El negativista pendenciero
Combina rasgos negativistas y antisociales.
Este subtipo de trastorno negativista no se debate en la franca ambivalencia como el caso
anterior, muy por el contrario, define la incómoda posición estructural a favor de una dirección
combativa hacia los demás. Presentan similitudes con los antisociales pero carecen de la
seducción y a fachada “compradora” con la que suelen presentarse los violentos antes de
mostrar su verdadera esencia. Como buen negativista, no pueden desprenderse de la actitud
gruñona, sólo que estos suman mordacidad, irritabilidad, petulancia y un discurso corrosivo que
apunta a hacer daño. Tampoco cuentan con la intuición de la que gozan los antisociales para
detectar los puntos “flacos” de los demás. Los negativistas pendencieros no tienen un blanco
estudiado, apuntan y tiran para cualquier lado, forjándose la fama de irascibles, intransigentes,
querellantes. Algunos negativistas pendencieros justifican sus peleas en “justos valores” que
merecen ser defendidos; otros se enojan por cualquier cosa, prevaleciendo en ellos un grado
extremo de reactividad emocional. Tanto en un caso como en el otro son insoportables y
peligrosos.
Es muy difícil que sus maneras violentas queden al margen de la cama.
Las parejas se lamentan por el uso que los negativistas pendencieros hacen de las historias
amoroso-sexuales que han tenido y se han atrevido a confesarles: burlas, reproches, acicateo,
etc.; se quejan también del uso de argumentos corrosivos para “calificar” el comportamiento
sexual: si los partenaire son fogosos se irritan, si carecen de gracia reaccionan de igual modo.

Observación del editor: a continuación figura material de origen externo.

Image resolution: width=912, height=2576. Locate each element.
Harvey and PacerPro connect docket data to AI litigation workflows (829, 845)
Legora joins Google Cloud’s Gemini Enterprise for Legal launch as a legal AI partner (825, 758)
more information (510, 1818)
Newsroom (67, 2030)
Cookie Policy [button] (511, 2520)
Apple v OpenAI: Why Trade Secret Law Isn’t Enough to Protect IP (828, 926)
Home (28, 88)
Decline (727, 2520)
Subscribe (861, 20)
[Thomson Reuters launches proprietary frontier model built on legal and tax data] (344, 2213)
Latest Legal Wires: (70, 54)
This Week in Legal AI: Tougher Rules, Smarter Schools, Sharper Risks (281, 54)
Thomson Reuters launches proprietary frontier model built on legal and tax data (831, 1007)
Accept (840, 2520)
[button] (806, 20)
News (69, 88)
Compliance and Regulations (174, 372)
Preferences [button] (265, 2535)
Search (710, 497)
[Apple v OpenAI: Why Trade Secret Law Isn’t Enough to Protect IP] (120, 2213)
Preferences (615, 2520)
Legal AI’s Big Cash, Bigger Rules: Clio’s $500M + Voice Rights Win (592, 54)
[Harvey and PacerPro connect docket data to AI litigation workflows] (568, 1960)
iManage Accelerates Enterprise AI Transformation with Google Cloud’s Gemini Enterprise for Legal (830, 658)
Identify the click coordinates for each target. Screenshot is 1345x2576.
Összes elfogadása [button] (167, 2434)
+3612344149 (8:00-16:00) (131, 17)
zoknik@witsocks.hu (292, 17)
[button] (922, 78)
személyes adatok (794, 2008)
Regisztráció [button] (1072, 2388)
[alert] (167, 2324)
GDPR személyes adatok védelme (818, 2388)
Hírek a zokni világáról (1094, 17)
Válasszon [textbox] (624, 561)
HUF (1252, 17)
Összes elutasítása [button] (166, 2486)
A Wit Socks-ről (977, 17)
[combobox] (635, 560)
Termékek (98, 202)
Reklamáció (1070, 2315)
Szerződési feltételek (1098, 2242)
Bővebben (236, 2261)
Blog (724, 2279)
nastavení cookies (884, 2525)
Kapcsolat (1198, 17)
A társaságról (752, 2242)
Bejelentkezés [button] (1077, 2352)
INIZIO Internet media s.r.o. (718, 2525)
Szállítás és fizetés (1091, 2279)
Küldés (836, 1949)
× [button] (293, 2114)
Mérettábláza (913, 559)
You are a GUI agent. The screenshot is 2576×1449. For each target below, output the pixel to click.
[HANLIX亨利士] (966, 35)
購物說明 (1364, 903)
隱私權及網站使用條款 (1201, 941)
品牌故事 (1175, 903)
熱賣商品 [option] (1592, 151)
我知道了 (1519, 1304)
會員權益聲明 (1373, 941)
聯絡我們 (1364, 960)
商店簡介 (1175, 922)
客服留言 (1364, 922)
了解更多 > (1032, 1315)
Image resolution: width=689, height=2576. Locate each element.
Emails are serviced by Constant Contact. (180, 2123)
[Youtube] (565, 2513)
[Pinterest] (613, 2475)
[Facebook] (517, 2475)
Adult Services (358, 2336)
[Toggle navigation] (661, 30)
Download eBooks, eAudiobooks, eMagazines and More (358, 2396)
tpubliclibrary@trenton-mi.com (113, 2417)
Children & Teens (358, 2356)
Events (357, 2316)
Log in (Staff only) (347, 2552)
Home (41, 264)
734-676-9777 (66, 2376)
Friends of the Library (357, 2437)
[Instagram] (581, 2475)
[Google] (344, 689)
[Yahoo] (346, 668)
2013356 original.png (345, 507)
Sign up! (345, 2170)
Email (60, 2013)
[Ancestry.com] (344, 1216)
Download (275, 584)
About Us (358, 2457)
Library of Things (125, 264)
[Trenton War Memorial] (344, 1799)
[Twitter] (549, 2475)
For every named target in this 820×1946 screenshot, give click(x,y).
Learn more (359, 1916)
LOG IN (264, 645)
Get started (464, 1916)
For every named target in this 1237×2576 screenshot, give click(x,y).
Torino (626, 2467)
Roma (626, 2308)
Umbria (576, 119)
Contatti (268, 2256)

Los rasgos del carácter negativista ya se expresan desde los primeros encuentros, por lo tanto
podemos inferir que las futuras parejas conocen desde el inicio con qué “bueyes aran”. Los
dependientes, maleables y versátiles si los hay, caen en las garras de estos personajes con tal
de tener afecto y contención. La entrega del dependiente es incondicional, o mejor dicho, sólo
exigen la presencia del otro; no les interesa si son maltratados o si, en el plano sexual, tienen
que cumplir con lo que se les solicita.

El negativista descontento
Combinan rasgos negativistas y depresivos.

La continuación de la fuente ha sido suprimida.